--- BEGIN Selected text ---

Sunday morning. Time for another annual festival tradition: a classic silent movie accompanied with live music performed by the Alloy Orchestra. I am always looking forward to this event. Just like the annual 3D screening this is also a rare opportunity to experience a piece of cinematic history close to how it must have been originally before recorded sound was added to the movies. I find the silent movie era especially interesting as a root of modern film-making. Many techniques and concepts in modern movies and documentaries have actually already been around for decades, even dating back to the 1920s and 1930s. In 1929 for example, one of my favorite silent films Kinoapparatom also known as Man with a Movie Camera laid the foundation for future documentaries like Koyaanisqatsi or Baraka that followed many years later.
I didn’t know about Underworld before and it took me a few minutes to get acclimated, but I soon got drawn into the course of the story and realized how significant this film really is for the genre of gangster movies. I couldn’t agree more with the festival guide summary quoted above.

--- END Selected text ---
--- BEGIN Provided information ---

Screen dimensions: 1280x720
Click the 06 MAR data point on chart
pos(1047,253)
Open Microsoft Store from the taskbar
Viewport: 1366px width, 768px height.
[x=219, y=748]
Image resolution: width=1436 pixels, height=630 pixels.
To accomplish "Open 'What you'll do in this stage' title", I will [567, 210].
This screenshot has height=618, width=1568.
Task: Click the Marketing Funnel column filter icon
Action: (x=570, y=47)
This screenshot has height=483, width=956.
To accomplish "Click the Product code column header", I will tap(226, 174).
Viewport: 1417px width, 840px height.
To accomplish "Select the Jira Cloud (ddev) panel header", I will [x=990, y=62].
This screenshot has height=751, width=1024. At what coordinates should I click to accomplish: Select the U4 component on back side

--- END Provided information ---

Do this :: Repeat the post about the silent film screening in full, word for word. The entries come from a different source than the text.

Answer to the problem ::
Sunday morning. Time for another annual festival tradition: a classic silent movie accompanied with live music performed by the Alloy Orchestra. I am always looking forward to this event. Just like the annual 3D screening this is also a rare opportunity to experience a piece of cinematic history close to how it must have been originally before recorded sound was added to the movies. I find the silent movie era especially interesting as a root of modern film-making. Many techniques and concepts in modern movies and documentaries have actually already been around for decades, even dating back to the 1920s and 1930s. In 1929 for example, one of my favorite silent films Kinoapparatom also known as Man with a Movie Camera laid the foundation for future documentaries like Koyaanisqatsi or Baraka that followed many years later.
I didn’t know about Underworld before and it took me a few minutes to get acclimated, but I soon got drawn into the course of the story and realized how significant this film really is for the genre of gangster movies. I couldn’t agree more with the festival guide summary quoted above.